In early 2016 I was asked to produce a collection of work for Swarm, an exhibition that focused on the decline of the honey bee - using visual art as a way to communicate a serious ecological issue and engaging the audience by suggesting ways in which they could help.
I decided to investigate the seasonal forage available to bees, contacting local bee keeping associations and the North York Moors National Park Authority, as well as scouring the extensive RHS bee friendly plant list.
Using an online database of images from a Scanning Electron Microscope (SEM) for reference, I hand carved and modelled porcelain specimens of larger than life pollen grains, allowing the viewer into this beautiful and hidden microscopic world.
Even though there were hundreds of different flowers, trees and shrubs to choose from, I was surprised to see how similar the textures and structures of the pollen grains were, also a prevalence for 3 and 6 fold symmetry became apparent. After looking at over 200 SEM images of pollen grains I finally decided on 21 specimens that were visually different from each other, flowered in the right season and could be grown in the garden at home.
I created 3 large wall pieces, Spring, Summer and Autumn, which show what bees are foraging on at different times of the year and, importantly, what you could be growing in your garden to help stop their decline.
Individual framed specimens, £160
Seasonal frames: 9 specimens, £1200
How are they made?
Each piece starts life as a flat circle of clay.
Over the course of 3 days the geometrical structure is built up and I add as much of the detailing as is possible in a 1 part mould - the joy of undercuts! This flat piece is then cast in plaster to create a 'stamp' and after a week is dry enough to use. Porcelain is pressed into it, then removed and draped over a hump mould to create the convex pollen form.
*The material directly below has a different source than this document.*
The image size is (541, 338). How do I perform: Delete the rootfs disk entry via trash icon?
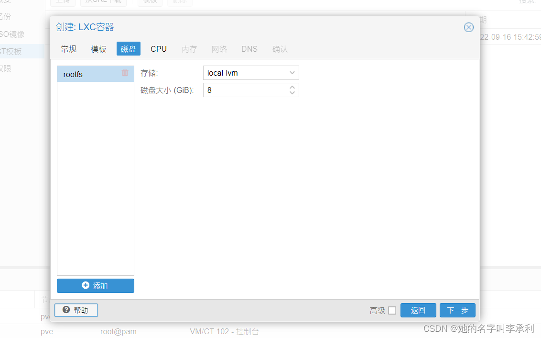coord(125,74)
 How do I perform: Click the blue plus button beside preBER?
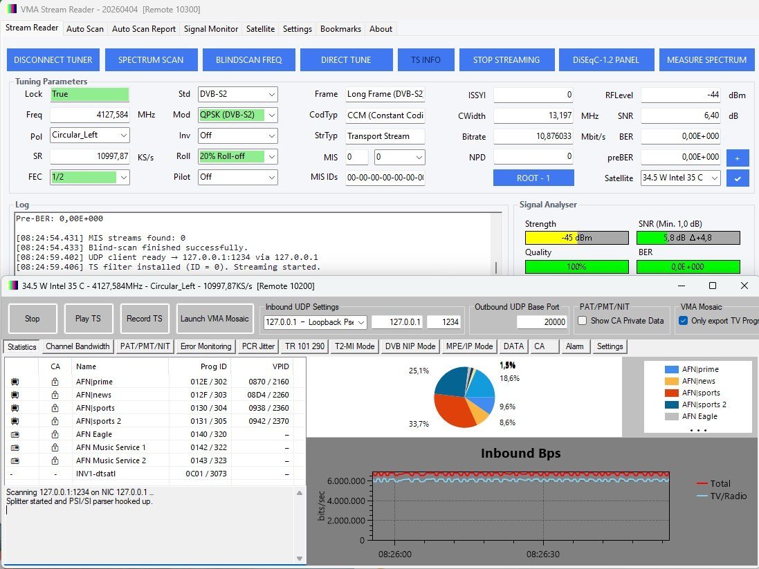click(x=737, y=158)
This is when the surfaces can be honed, elongating spikes, deepening textures and adding in details that the plaster stamp could not produce, such as the hundreds of needle holes on the Thistle specimen.
The plaster stamp allows production time to speed up, making the pieces affordable, but by working into the texture of each press I am able to ensure the highest level of detail and finish, producing a truly unique porcelain specimen every time.